テキストおよび要素の位置特定用データ:

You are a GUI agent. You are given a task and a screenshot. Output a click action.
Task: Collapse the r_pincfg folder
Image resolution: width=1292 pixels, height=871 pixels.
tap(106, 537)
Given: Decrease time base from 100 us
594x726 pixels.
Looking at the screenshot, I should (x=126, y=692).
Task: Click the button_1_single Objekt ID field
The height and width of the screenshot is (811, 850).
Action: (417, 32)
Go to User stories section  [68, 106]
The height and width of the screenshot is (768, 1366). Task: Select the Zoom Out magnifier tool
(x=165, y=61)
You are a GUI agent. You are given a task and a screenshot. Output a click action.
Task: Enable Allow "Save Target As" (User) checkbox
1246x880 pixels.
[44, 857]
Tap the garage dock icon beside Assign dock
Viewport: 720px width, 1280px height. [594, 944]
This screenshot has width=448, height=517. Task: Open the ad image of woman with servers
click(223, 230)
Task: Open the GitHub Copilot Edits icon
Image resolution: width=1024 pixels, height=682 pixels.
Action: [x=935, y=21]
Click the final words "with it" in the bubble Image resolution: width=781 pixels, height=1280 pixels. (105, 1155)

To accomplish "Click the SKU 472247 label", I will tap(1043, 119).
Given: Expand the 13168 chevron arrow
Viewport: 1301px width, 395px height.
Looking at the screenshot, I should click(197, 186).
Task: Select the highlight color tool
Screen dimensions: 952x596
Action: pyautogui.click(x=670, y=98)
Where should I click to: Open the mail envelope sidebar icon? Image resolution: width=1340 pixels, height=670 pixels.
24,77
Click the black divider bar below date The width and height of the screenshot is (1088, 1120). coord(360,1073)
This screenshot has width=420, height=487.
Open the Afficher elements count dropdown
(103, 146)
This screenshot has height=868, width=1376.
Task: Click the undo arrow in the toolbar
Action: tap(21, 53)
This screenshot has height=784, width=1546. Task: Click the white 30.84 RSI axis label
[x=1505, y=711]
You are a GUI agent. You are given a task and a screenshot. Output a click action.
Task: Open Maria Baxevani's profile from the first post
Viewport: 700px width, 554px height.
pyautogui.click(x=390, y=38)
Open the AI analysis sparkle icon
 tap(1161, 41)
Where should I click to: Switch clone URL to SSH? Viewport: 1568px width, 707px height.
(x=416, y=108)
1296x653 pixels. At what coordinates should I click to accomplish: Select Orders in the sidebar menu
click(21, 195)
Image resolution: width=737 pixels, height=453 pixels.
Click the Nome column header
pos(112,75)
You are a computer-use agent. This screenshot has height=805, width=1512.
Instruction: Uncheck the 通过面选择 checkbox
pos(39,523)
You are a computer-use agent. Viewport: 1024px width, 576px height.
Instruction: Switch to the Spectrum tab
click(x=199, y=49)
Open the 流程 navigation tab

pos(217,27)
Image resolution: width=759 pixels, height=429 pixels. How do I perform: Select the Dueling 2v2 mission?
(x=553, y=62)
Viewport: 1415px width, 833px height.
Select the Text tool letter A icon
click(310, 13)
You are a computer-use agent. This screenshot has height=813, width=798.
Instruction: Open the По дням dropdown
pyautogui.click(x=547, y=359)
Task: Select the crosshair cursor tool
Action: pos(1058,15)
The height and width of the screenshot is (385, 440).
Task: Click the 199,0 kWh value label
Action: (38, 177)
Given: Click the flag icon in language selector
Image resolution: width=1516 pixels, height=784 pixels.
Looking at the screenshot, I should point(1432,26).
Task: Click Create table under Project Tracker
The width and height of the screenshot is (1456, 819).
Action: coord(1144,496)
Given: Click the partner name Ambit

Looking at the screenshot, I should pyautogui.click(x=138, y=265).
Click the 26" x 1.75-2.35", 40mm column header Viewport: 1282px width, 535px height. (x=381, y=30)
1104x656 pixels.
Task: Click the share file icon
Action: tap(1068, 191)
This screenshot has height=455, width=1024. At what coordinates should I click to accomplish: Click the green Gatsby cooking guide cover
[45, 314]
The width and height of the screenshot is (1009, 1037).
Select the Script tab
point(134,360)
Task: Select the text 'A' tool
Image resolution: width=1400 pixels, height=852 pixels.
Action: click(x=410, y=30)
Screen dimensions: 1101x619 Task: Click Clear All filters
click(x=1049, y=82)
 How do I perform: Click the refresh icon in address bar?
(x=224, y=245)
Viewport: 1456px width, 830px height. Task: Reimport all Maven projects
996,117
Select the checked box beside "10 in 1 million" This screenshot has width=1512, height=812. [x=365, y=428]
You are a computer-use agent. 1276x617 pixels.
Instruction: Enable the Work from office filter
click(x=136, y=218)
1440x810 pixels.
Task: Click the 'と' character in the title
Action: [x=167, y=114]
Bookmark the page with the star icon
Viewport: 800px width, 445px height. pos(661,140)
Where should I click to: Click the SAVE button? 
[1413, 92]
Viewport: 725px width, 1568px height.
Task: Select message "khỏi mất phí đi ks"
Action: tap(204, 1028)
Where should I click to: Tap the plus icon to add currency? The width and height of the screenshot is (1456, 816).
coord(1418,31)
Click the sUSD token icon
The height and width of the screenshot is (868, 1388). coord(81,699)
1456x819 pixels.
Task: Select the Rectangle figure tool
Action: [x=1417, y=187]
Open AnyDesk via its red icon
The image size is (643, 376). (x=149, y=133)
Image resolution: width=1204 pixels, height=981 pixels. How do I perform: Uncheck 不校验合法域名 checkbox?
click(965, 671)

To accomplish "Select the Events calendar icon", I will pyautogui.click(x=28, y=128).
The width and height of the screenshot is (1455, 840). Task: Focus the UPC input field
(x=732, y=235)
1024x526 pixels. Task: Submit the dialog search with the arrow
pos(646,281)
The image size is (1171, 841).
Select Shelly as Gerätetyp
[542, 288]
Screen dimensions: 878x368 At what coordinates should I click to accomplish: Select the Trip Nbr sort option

**指示**
上記データの冒頭から「Go to User stories」を含む行まで(当該行を含む)を、空行を除いて番号付きリストに変換してください。

**出力**
1. You are a GUI agent. You are given a task and a screenshot. Output a click action.
2. Task: Collapse the r_pincfg folder
3. Image resolution: width=1292 pixels, height=871 pixels.
4. tap(106, 537)
5. Given: Decrease time base from 100 us
6. 594x726 pixels.
7. Looking at the screenshot, I should (x=126, y=692).
8. Task: Click the button_1_single Objekt ID field
9. The height and width of the screenshot is (811, 850).
10. Action: (417, 32)
11. Go to User stories section  [68, 106]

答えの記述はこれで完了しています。